NCAB Considers Expanded Intramural/ Extramural Collaborations
Leading National Cancer Institute (NCI) scientists briefed the National Cancer Advisory Board (NCAB) last week on several innovative collaborations involving NCI-funded extramural researchers and NCI's intramural research program. With cancer research moving toward a more transdisciplinary, team approach, the briefing was an update on how NCI is advancing team science and serving as a venue to discuss expansion of collaboration between the intramural and extramural communities.
In particular, noted Dr. J. Carl Barrett, director of the NCI Center for Cancer Research (CCR), NCI leadership is looking to NCAB for guidance on leveraging the unique opportunities offered by the National Institutes of Health (NIH) clinical center.
Several of the collaborations between the NCI intramural and extramural community involve consortia, which can provide the large number of patients and investigational uniformity needed to answer some of the most difficult cancer research questions. The Molecular Neuro-Oncology Consortia, jointly led by NCI and the National Institute of Neurological Disorders and Stroke, for example, has launched the Glioma Molecular Diagnostic Initiative (GMDI). GMDI includes a retrospective study of approximately 300 glioma tumor specimens, and a 1,000- to 1,500-patient prospective study involving collaborative groups and select other institutions funded by the NCI Cancer Therapy Evaluation Program.
Through GMDI, vital clinical and molecular data collected through both studies will help produce a pathological classification system for gliomas that correlates strongly with disease outcome. New molecular targets for treatment will likely be identified. One probable result: clinicians will be able to make far more accurate prognoses and more informed decisions on treatment. One of the central components of GMDI, stressed Dr. Howard Fine, chief of the CCR Neuro-Oncology Branch, is "a publicly accessible database that will contain not only the data, but the analysis tools for all ends of the research spectrum, from sophisticated users...all the way to the clinician."
Another intramural/extramural collaboration highlighted during the meeting involved cancer imaging, including efforts between NCI, extramural research groups, and industry. During the board discussion that followed the presentations, several board members suggested that, because many centers don't have the resources to perform sophisticated imaging procedures or synthesize the agents used in the procedures, imaging could be an excellent candidate for collaborative research programs.
Imaging components of some clinical trials could be done at the clinical center, even on an outpatient basis, said Dr.
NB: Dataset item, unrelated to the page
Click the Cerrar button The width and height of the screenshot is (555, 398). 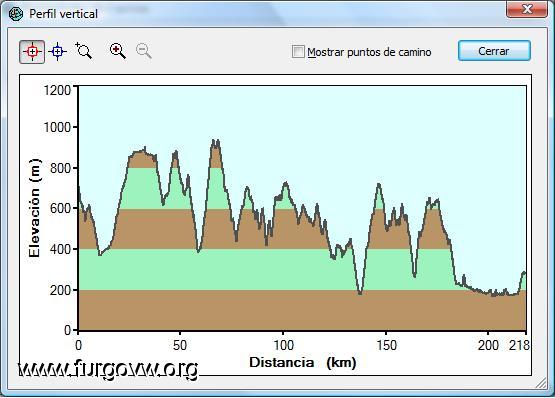494,51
Karen Antman, NCI deputy director of Clinical and Translational Sciences. Some of the NCI cooperative groups have had problems getting third-party payers to cover repetitive imaging for their studies, she noted. Patients from these trials could travel at no cost to the NIH clinical center to undergo specialized imaging procedures, Dr. Antman said. "This would work particularly well for evaluating new imaging techniques. For patients for whom the issue is multiple scans, once the optimum imaging schedule is determined, subsequent patients could receive those evaluations in the community."